GbEクラスタのLinpack計測結果
GbEクラスタの処理性能を計測するため,Linpackベンチマークを計測した.
Linpackで総合性能の計測を計測してみた.バージョン情報を以下に示す.
- ATLAS
- バージョン3.4.1
- mpich
- 1.2.5
- lam
- 6.5.9
- hpl
- バージョン1.0
P : 2 Q : 4 PFACT : Left NBMIN : 2 NDIV : 2 RFACT : Left BCAST : 1ring DEPTH : 0 SWAP : Mix (threshold = 64) L1 : transposed form U : transposed form EQUIL : yes ALIGN : 8 double precision words
この記事での機器の略称一覧表.
| NIC/HUB | 略称 | 名称 |
|---|---|---|
| NIC | 3COM | 3Com 10/100 Managed NIC 3C905CX-TX-M |
| NIC | MELCO-32B | メルコ LGY-PCI32-GT |
| NIC | MELCO-32 | メルコ LCI-G1000T32 |
| NIC | MELCO-64 | メルコ LCI-G1000T64 |
| HUB | MELCO-8P | メルコ LSW-GT-8W |
| HUB | PLANEX-8P | PLANEX FXG-08TE |
| HUB | NETGEAR-8P | NETGEAR FS2108 |
まず,NBを適当な値120に固定してNを変化させてみた.
縦軸はGflopsで,横軸はNである.Nは10,000から1,000間隔で21,000まで変化させた(グラフでは横軸は8,000から22,000となっている).以下最高値.
- 3COM lam
- 7.17Gflops
- 3COM mpich
- 7.17Gflops
- MELCO-32 lam
- 9.42Gflops
- MELCO-32 mpich
- 9.968Gflops
最適N=sqrt(メモリ全容量*0.8/CPU数)のとほぼ一致する(メモリ全容量=1024,000,000バイトx4ノード,CPU数=4x2).
次にNを最高値がでた20,000に固定し,NBを変化させてみた.
縦軸はGflopsで,横軸はNBである.NBは20,40,80,120,160,200,240,280,320で計測した.以下最高値.
- 3COM lam
- 7.298Gflops(NB=160)
- 3COM mpich
- 7.262Gflops(NB=160)
- MELCO-32 lam
- 9.767Gflops(NB=240)
- MELCO-32 mpich
- 10.31Gflops(NB=240)
今回の計測結果のまとめを以下にしめす.
- 総合性能でのMELCO-32の優位性
- 通信性能ではMELCO-32は3COMの約1.7倍のバンド幅だったが,総合性能では1.7倍に至らなかった.これはLinpack値の通信性能の影響度が100%ではないので当然である.
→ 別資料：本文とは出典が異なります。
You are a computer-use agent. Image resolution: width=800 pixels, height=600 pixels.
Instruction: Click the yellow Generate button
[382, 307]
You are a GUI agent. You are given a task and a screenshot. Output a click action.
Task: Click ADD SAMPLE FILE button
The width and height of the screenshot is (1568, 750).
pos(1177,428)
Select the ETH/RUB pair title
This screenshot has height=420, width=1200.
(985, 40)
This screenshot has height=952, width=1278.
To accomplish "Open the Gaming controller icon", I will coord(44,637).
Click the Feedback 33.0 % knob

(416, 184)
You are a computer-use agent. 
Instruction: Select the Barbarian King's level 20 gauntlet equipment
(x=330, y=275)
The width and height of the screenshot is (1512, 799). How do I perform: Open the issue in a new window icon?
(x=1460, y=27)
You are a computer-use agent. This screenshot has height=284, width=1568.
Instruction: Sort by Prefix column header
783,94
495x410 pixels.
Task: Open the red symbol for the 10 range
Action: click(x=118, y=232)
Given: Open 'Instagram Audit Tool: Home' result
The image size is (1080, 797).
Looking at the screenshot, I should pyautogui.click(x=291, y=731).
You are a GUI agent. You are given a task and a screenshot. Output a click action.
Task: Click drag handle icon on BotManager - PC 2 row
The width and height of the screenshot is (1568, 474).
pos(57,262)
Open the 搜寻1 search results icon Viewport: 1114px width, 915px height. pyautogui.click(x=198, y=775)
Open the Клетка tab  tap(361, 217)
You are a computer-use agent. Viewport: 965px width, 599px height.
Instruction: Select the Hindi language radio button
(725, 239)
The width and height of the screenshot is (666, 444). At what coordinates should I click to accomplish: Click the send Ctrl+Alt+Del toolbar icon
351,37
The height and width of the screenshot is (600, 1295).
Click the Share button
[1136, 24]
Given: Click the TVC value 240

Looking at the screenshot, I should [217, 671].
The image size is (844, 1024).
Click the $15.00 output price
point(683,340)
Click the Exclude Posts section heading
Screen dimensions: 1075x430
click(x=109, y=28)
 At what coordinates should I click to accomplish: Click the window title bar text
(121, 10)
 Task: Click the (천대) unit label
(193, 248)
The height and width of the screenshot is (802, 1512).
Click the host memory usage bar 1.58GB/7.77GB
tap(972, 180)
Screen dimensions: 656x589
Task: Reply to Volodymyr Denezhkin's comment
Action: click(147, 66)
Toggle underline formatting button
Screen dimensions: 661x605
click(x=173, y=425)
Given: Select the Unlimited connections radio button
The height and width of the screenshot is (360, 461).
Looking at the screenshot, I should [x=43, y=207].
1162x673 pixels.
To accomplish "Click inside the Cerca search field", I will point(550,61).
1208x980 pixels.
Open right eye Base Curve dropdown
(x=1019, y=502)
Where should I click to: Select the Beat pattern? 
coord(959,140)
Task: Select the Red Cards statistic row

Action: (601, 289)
- lamとmpichでのMELCO-32の優位性の違い
- MELCO-32はlamでは3COMの1.2倍,mpichでは3COMの1.4倍のLinpack値がでた.mpichの方がGbEの導入効果が高いことになる.また,全体的にmpichでのLinpack値はlamのものよりも高い.
- 最適NB値の違い
- MELCO-32と3COMでは,通信性能の特性が異なるので,最適なNB値も異なる.MTUをチューニングするとこれがどう変化するのか興味深い.